Models within Models
with tags complexity models top-down -Monolithic undertakings tend to fail. This may seem like a harsh statement, but there are many ways for systems to fail:
- a system could be built that simply doesn’t meet the requirements of the sponsor.
- a system could logically solve a problem, but exhibits behaviour that is outside of operational tolerance once deployed in a realistic context.
- a system could simply remain in development indefinitely and never finish.
When the “surface area” of the system is large it simply becomes more difficult to avoid all of these failure modes simultaneously. The odds of success diminish multiplicatively as more dependencies are added to the chain.
Some would argue that this is why we should simply never tackle any large undertakings. We should only ever engage in iterative refinement of systems, with the expectation that through some evolutionary processes we will expect to see the emergence of exactly the complexity that we want.
In the software engineering sector this has essentially been the underlying sentiment behind a number of the agile development approaches.
The issue is that we do need to tackle large complex problems, and we can not necessarily expect these problems to resolve themselves organically. Rather, we need to apply direct effort to understanding the issues and designing solutions. This might be for:
- building distributed scalable software systems that are fault tolerant
- developing a viable mission to colonise mars
- re-engineering a business’s internal processes and structures
- developing a nation wide system for dynamic cargo train scheduling
Thus, the meta-problem is how do we tackle large scale systems without them becoming monolithic projects that are predisposed to failure?
We can, in fact, take a page out of general systems design and architecture principles — modularisation. But, beyond flippant comments, it is a bit more subtle than that. And this is the subject of the remaining discussion.
Model the Whole
First, to immediately dispel the direction taken here, the intention is not to simply take a reductionist approach whereby the system effectively treated as being a flat space that can be broken up into a number of loosely coupled parts.
Rather, we work to build abstractions of the structure of the system. We do this by first identifying the boundaries of the system that we intend to understand and build — this could alternatively be referred to as the scope of the problem.
The first module that is identified and constructed is then a model of the complete system. This model will abstract away many internal details, but it is intended to provide full coverage of the problem space.
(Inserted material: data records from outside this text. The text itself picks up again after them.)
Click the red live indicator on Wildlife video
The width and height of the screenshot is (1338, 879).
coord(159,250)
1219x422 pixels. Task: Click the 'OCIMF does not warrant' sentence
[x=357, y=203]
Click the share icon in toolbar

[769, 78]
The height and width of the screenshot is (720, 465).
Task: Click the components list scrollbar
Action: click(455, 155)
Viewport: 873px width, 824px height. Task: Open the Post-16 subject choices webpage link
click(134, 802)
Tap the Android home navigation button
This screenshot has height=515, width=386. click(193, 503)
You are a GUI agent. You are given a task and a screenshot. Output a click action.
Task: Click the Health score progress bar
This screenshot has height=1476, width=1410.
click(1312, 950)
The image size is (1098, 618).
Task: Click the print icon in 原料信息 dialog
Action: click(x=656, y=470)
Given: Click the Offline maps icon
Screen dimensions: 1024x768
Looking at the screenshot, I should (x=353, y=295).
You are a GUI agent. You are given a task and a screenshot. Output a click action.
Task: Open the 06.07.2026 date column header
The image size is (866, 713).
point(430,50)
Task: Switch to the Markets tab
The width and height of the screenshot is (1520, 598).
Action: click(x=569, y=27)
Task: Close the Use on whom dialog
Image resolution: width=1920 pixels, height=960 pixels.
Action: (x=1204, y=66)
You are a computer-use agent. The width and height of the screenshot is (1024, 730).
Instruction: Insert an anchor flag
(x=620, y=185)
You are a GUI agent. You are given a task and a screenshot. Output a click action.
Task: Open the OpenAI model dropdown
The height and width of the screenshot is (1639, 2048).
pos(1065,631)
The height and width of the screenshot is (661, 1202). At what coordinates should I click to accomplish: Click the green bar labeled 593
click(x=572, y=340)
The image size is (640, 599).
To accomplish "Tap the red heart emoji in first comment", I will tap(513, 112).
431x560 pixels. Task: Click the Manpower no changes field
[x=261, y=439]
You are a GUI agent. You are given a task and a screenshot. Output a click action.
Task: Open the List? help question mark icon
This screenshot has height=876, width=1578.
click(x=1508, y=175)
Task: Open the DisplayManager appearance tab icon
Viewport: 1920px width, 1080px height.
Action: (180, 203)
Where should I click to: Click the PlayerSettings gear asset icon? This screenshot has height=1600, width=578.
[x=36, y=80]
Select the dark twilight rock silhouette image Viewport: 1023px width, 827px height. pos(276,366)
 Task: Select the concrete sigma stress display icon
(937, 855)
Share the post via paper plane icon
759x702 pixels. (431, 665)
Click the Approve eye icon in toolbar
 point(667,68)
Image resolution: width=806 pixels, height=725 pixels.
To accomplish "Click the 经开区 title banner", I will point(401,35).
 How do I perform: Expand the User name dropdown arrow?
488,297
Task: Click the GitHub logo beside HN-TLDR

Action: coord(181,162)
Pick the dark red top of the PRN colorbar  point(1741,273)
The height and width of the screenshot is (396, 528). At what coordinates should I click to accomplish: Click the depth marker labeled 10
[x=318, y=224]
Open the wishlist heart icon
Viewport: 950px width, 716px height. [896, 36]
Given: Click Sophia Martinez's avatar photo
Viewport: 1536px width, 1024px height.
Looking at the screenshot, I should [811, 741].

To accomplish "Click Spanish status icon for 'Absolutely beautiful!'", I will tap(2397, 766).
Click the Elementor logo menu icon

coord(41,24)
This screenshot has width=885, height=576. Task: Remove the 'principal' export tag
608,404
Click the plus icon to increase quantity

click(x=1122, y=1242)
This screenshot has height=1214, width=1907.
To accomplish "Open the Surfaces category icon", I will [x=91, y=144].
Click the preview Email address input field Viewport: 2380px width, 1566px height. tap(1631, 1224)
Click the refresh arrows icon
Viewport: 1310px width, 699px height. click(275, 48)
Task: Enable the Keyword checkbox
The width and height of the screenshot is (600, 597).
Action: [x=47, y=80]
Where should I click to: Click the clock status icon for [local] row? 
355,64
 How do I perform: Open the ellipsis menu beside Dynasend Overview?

This means that we should be able to demonstrate, at that level of abstraction of the model, that a system exhibiting the characteristics of the model does in fact solve the problem at hand.
Now, having a model to work with, we see that, in addition to helping us understand the problem space and predict the behaviour of existing systems, the model also helps to act as a scaffold to drive the development of a new system.
That is, forgetting about the full structure of the final system we can place our focus on simply building a reified version of the model.
This is the key to avoiding the monolithic project process. It makes it possible to:
- reduce the complexity of the problem to that of the high level abstract model.
- to create a bound for the work by making it easier to finish implementing the model, even though we have yet to build the complete system.
- use the model as a scaffold on which we can attach more details.
It is this last point that really provides the driver successfully building complex systems, since this is the point of recursion in the process. By having a model that covers the full problem space but intentionally defines a structure to the problem in which sub-models can be attached we have made the approach “scale free” (allowing for slight abuse of the term).
We can now, for the moment, treat the model as a completed effort and move onto more focused problems that involve implementing subsystems identified in the structure of the model. Furthermore, we can use the full context and imposed constraints to guide the design decisions when implementing these subsystems in the next level of detail. That is, we do not necessarily have to address all the complexity of a final solution, but rather we can prioritise elements that are crucial to satisfying the dynamics and mechanisms exposed in the upper model.
It is important to be aware of a few elements that the modelling approach provides us:
- the upper level model can actually act as a measure of completeness of the full undertaking as subsystems are implemented that provide the functionality required by their structural counterparts in the upper model.
- there is not necessarily a only one solution and design for lower level subsystems.
- the upper level model may, in fact, not be sufficiently capable of solving the original problem given lower level constraints.
It is here that we see the introduction of the need for iterative refinement in the process. That is, while the model essentially drives “top down causation” that is often missing in standard agile processes, there is still a need for “bottom up causation.”
So, we might see:
- subsystems being enhanced over time as the progress of the complete system imposes new constraints that negate the viability of the previous implementations of those subsystems.
- subsystems being completely replaced as the complete system progresses and highlights the need for completely new solutions.
- amendments and adaptation to the upper level model as constraints from the lower level system implementations percolate up through the system modelling processes.
- amendments or replacement of subsystems in response to maintaining alignment with changes made to the upper level model.
In the end, as we follow this model driven approach to developing complex systems we see that while we can’t necessarily avoid the full complexity of the problem we can certainly plot more viable and resilient paths as we search the solution space and explicitly drive the emergence of viable implementations.